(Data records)

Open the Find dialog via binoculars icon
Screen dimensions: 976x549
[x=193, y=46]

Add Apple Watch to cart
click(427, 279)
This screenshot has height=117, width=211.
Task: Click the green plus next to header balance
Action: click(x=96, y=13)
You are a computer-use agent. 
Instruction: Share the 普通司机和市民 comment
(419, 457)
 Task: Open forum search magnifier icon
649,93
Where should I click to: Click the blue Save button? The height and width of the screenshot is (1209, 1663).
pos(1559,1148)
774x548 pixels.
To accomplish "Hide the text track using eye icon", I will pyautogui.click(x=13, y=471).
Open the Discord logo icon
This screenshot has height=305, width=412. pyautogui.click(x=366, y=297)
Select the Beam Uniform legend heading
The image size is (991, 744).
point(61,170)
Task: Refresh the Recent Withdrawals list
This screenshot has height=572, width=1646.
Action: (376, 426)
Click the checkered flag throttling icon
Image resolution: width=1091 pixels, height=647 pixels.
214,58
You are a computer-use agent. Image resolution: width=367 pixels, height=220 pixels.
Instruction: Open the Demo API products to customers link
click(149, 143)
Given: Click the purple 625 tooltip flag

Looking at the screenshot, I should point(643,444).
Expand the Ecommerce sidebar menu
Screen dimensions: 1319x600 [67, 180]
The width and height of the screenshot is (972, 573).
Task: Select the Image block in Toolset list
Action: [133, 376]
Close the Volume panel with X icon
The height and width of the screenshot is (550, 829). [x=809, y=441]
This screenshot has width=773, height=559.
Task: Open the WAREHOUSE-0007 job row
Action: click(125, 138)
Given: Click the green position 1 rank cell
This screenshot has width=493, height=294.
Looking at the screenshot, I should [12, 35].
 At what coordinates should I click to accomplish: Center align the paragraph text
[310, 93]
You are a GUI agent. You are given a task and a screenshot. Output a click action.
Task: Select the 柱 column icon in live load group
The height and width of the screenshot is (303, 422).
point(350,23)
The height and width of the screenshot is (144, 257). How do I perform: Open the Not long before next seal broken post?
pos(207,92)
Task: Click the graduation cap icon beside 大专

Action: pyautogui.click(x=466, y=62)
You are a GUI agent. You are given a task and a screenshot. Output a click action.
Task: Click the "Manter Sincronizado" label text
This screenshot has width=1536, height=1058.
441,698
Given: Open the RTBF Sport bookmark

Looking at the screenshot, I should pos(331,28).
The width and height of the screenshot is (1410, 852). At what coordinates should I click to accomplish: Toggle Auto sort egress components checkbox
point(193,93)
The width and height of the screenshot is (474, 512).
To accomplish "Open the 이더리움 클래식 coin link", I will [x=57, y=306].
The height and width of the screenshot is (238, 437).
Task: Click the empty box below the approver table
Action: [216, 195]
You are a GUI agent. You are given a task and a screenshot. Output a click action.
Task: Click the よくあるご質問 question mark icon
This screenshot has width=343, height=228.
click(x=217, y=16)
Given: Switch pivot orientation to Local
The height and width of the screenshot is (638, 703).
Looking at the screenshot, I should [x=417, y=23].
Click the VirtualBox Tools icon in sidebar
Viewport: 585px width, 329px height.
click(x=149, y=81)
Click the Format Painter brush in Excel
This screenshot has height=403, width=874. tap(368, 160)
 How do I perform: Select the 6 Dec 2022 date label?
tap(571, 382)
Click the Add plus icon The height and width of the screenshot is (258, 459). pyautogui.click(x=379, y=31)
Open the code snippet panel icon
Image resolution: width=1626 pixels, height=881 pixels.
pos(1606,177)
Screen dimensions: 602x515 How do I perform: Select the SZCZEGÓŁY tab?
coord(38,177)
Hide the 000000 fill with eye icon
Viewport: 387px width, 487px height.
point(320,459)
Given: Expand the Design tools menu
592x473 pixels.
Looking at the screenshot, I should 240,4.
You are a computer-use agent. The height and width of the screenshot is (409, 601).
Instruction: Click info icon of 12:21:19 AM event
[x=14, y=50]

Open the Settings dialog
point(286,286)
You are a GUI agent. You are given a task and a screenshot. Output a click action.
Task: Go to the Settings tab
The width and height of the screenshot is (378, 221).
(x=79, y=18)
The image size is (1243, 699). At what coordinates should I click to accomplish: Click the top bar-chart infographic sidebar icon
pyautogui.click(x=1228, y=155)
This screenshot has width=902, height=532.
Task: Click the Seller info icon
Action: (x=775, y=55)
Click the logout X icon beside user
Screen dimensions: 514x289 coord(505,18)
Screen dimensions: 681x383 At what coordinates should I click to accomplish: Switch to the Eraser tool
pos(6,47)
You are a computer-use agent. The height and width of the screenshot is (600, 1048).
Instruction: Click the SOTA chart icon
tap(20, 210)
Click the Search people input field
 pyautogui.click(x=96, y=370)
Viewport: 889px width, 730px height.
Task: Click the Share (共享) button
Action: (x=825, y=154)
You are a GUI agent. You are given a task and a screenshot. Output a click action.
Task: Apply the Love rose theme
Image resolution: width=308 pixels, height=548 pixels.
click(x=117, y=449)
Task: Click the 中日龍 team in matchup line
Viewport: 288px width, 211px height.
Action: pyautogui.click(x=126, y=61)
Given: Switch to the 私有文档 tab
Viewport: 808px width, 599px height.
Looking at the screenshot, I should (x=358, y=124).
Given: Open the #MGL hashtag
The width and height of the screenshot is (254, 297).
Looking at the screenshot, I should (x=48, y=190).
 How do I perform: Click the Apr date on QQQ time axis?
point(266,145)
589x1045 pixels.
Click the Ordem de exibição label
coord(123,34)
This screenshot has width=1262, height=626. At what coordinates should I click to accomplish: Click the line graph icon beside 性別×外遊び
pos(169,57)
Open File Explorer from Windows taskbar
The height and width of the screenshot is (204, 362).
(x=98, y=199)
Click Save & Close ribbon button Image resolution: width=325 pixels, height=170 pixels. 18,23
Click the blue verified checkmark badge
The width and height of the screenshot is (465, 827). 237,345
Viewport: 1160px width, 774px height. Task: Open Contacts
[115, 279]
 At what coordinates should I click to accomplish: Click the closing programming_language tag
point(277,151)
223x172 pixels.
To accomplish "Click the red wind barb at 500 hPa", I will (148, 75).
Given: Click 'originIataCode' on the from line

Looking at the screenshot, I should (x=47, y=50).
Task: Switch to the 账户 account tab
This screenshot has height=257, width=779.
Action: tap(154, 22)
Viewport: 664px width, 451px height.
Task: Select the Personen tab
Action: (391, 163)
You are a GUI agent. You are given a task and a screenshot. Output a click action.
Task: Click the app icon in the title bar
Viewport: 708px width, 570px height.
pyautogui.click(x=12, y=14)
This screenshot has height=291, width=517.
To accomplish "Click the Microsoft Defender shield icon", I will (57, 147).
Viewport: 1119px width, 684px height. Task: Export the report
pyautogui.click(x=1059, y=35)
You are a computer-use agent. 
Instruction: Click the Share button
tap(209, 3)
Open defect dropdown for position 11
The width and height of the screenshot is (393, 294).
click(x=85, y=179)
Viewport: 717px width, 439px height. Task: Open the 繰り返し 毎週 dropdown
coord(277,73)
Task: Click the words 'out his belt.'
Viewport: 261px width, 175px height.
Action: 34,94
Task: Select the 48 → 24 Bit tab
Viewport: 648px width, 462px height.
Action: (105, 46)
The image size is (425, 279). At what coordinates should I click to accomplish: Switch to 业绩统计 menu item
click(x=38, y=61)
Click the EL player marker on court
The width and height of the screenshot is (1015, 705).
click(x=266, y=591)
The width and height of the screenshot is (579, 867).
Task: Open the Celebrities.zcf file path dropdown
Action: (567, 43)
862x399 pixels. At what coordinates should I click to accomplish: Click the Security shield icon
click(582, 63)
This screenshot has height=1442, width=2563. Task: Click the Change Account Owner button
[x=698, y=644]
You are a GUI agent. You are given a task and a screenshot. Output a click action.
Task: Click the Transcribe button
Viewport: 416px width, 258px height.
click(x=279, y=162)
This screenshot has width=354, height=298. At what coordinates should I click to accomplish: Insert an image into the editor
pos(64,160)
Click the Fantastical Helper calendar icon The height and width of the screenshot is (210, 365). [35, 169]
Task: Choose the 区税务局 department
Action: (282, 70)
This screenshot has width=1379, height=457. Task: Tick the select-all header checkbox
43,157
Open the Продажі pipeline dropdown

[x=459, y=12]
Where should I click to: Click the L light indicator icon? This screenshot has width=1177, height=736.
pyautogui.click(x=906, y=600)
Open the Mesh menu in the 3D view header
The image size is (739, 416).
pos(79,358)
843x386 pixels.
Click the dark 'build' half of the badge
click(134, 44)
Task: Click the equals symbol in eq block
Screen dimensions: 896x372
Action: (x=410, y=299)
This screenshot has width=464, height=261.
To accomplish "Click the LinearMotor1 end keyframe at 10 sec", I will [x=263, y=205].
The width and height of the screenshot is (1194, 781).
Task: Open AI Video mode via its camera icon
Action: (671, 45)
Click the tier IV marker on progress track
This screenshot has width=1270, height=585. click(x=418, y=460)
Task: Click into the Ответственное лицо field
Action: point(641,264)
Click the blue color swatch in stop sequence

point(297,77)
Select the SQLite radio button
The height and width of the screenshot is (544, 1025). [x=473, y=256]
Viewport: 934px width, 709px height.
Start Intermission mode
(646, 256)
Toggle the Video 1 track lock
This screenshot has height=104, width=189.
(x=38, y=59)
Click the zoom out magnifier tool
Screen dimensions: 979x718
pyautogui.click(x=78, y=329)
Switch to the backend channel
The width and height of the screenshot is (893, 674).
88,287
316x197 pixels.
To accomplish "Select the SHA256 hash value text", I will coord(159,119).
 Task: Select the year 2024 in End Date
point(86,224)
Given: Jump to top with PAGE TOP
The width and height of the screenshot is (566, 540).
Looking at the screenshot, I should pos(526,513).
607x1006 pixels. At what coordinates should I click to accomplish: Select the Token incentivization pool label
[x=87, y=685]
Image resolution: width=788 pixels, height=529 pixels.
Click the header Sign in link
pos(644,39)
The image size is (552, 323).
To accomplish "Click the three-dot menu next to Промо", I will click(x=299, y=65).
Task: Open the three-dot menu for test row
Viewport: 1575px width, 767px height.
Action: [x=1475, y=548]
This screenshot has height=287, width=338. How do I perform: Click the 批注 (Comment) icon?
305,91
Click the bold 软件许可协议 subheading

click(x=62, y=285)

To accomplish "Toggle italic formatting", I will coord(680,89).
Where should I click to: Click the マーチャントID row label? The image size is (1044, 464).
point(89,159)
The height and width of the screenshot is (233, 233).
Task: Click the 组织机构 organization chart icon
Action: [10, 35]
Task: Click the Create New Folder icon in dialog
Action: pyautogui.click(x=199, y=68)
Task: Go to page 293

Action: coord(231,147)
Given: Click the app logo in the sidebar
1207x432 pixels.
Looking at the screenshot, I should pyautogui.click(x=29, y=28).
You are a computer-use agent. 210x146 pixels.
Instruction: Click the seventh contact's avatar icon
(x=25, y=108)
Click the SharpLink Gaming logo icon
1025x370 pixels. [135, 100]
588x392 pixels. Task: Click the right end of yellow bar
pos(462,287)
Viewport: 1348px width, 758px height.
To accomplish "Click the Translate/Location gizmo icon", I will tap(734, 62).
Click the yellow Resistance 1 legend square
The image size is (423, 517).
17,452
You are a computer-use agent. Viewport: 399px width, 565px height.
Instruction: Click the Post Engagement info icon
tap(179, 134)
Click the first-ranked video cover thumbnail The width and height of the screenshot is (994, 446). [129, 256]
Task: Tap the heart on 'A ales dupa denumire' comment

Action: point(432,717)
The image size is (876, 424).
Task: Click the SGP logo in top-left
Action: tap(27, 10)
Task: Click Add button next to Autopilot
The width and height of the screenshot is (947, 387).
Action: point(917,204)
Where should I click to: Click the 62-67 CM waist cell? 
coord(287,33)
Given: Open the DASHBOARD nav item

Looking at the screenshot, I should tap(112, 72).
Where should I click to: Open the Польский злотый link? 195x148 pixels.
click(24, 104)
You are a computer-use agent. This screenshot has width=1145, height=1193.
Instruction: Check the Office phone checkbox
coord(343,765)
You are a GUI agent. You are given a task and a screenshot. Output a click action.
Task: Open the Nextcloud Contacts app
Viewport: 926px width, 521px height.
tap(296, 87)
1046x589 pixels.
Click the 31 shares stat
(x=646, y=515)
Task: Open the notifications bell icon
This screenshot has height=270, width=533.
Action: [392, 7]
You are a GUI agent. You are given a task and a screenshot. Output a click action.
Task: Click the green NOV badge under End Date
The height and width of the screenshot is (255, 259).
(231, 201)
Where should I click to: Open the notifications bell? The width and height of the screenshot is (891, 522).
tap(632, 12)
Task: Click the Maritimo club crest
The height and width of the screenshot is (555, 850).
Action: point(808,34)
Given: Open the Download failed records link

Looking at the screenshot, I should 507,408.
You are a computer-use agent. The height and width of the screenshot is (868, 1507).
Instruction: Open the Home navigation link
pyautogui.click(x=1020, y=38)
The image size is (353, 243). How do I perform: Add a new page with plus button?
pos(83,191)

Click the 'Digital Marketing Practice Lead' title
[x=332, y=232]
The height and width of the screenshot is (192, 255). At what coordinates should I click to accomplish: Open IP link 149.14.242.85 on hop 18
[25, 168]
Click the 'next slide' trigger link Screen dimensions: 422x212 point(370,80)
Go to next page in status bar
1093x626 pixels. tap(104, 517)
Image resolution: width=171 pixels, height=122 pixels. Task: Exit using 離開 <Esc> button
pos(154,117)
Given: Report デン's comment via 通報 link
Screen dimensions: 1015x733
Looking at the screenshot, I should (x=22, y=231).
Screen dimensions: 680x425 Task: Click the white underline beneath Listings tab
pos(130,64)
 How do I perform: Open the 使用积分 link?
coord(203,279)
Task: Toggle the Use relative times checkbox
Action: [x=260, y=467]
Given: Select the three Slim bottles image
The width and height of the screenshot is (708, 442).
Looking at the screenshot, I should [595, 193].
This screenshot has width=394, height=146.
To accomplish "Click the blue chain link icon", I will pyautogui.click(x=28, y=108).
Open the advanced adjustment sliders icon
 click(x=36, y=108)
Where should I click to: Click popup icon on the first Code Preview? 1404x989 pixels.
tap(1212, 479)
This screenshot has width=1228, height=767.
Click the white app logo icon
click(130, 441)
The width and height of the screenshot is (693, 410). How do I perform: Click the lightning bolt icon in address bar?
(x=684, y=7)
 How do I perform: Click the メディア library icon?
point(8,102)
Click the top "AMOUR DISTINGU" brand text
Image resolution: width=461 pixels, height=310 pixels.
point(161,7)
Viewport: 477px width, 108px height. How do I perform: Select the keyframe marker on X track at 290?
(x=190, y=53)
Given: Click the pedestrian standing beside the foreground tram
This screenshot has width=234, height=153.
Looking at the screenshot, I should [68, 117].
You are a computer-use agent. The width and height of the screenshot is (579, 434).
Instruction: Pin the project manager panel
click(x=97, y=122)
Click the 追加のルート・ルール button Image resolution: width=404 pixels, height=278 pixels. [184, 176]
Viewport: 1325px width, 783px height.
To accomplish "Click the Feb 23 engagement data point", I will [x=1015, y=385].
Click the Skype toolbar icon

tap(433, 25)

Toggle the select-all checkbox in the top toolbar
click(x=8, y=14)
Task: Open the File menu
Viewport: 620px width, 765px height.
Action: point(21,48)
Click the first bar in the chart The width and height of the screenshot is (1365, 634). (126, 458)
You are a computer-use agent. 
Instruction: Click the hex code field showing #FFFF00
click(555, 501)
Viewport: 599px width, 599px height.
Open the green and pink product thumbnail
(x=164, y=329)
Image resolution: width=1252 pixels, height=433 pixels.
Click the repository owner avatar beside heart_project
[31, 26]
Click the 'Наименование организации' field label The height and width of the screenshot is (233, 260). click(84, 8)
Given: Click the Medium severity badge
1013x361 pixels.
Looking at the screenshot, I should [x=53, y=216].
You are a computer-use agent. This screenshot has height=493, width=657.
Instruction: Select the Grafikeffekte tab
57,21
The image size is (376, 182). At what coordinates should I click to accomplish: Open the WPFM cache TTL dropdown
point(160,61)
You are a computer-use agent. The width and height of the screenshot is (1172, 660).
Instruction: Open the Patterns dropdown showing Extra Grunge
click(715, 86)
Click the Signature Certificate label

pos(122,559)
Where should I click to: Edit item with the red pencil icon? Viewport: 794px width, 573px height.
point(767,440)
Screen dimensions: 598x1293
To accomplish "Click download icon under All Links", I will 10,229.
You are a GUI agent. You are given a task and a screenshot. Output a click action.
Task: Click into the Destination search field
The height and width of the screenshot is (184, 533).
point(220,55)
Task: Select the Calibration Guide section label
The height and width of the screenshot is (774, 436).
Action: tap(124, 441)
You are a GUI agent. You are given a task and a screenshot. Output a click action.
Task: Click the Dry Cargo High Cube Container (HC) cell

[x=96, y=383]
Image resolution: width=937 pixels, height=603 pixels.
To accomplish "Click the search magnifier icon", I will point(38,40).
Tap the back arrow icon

**Prompt**: Only one stretch is wanted, so please give again exactly the lines from the start of the data through the line containing "Task: Select the 柱", both ends included.

**Completed exercise**:
Open the Find dialog via binoculars icon
Screen dimensions: 976x549
[x=193, y=46]

Add Apple Watch to cart
click(427, 279)
This screenshot has height=117, width=211.
Task: Click the green plus next to header balance
Action: click(x=96, y=13)
You are a computer-use agent. 
Instruction: Share the 普通司机和市民 comment
(419, 457)
 Task: Open forum search magnifier icon
649,93
Where should I click to: Click the blue Save button? The height and width of the screenshot is (1209, 1663).
pos(1559,1148)
774x548 pixels.
To accomplish "Hide the text track using eye icon", I will pyautogui.click(x=13, y=471).
Open the Discord logo icon
This screenshot has height=305, width=412. pyautogui.click(x=366, y=297)
Select the Beam Uniform legend heading
The image size is (991, 744).
point(61,170)
Task: Refresh the Recent Withdrawals list
This screenshot has height=572, width=1646.
Action: (376, 426)
Click the checkered flag throttling icon
Image resolution: width=1091 pixels, height=647 pixels.
214,58
You are a computer-use agent. Image resolution: width=367 pixels, height=220 pixels.
Instruction: Open the Demo API products to customers link
click(149, 143)
Given: Click the purple 625 tooltip flag

Looking at the screenshot, I should point(643,444).
Expand the Ecommerce sidebar menu
Screen dimensions: 1319x600 [67, 180]
The width and height of the screenshot is (972, 573).
Task: Select the Image block in Toolset list
Action: [133, 376]
Close the Volume panel with X icon
The height and width of the screenshot is (550, 829). [x=809, y=441]
This screenshot has width=773, height=559.
Task: Open the WAREHOUSE-0007 job row
Action: click(125, 138)
Given: Click the green position 1 rank cell
This screenshot has width=493, height=294.
Looking at the screenshot, I should [12, 35].
 At what coordinates should I click to accomplish: Center align the paragraph text
[310, 93]
You are a GUI agent. You are given a task and a screenshot. Output a click action.
Task: Select the 柱 column icon in live load group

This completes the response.